Pay to Play rates in SD

If it has gone on too long why are you reading and posting on it?
Probably because I only tap the "What's New" button on this site and this thread keeps popping up with absolutely nothing new in it. :)

However, you have a very valid point and this will be my absolute last post in this thread.
 
If you’re going to “pay to play” not much sense in traveling to SD, as most states have private game farms.
Yeah, you do. I'm from Tennessee and there's just something about being there. It's awesome!! I took a video of the Missouri river when I was staying at Cross Creek Ranch in ND, I don't know maybe I'm just getting old. I like it though.
 
Yeah, you do. I'm from Tennessee and there's just something about being there.
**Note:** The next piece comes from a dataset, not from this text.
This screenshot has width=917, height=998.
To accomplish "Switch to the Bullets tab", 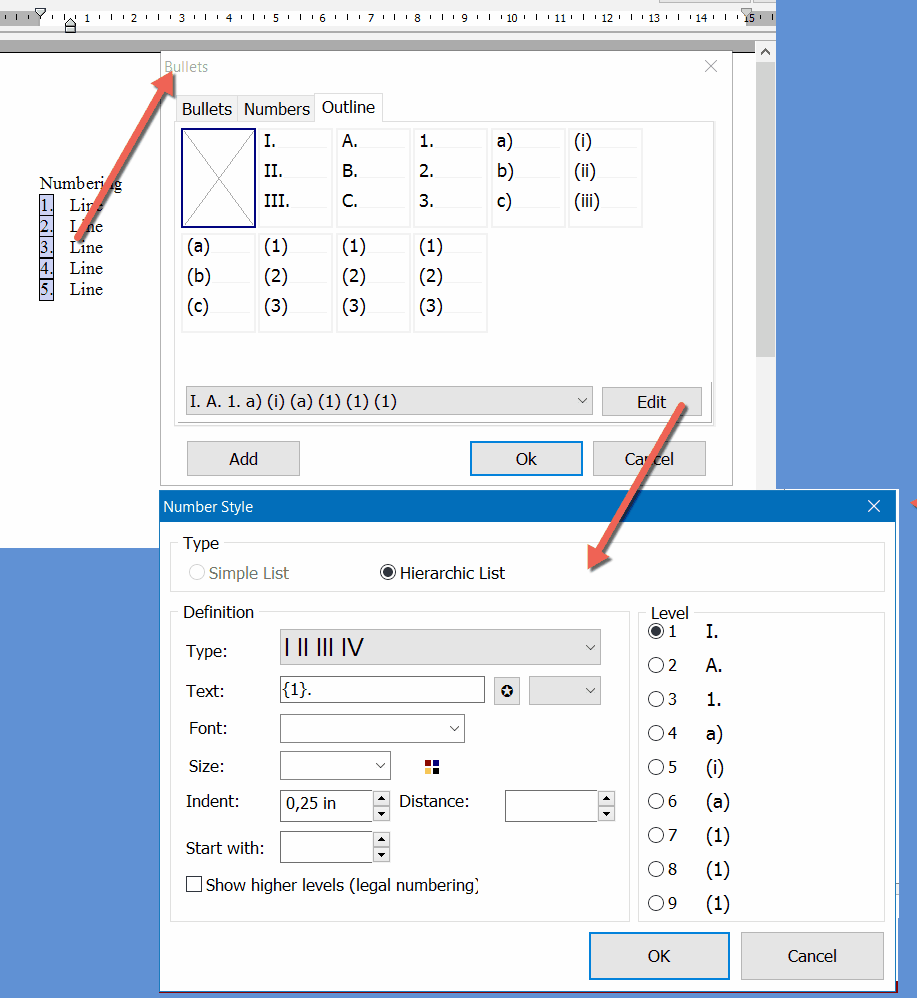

It's awesome!! I took a video of the Missouri river when I was staying at Cross Creek Ranch in ND, I don't know maybe I'm just getting old. I like it though.
It is awesome, maybe I was raised different but I feel a greater sense of accomplishment hunting wild birds on public land. It’s not that hard with a good dog and a pair of good boots.
 
So true, I am in a similar situation. I have some CRP but need the income from cash rent to pay for taxes and other bills. I also kind of use the analogy, if you own a body shop do you charge people to fix the cars? Of course, that’s your livelihood…. Seems pretty simple.
That analogy does not apply to pheasant hunting.You are wrong.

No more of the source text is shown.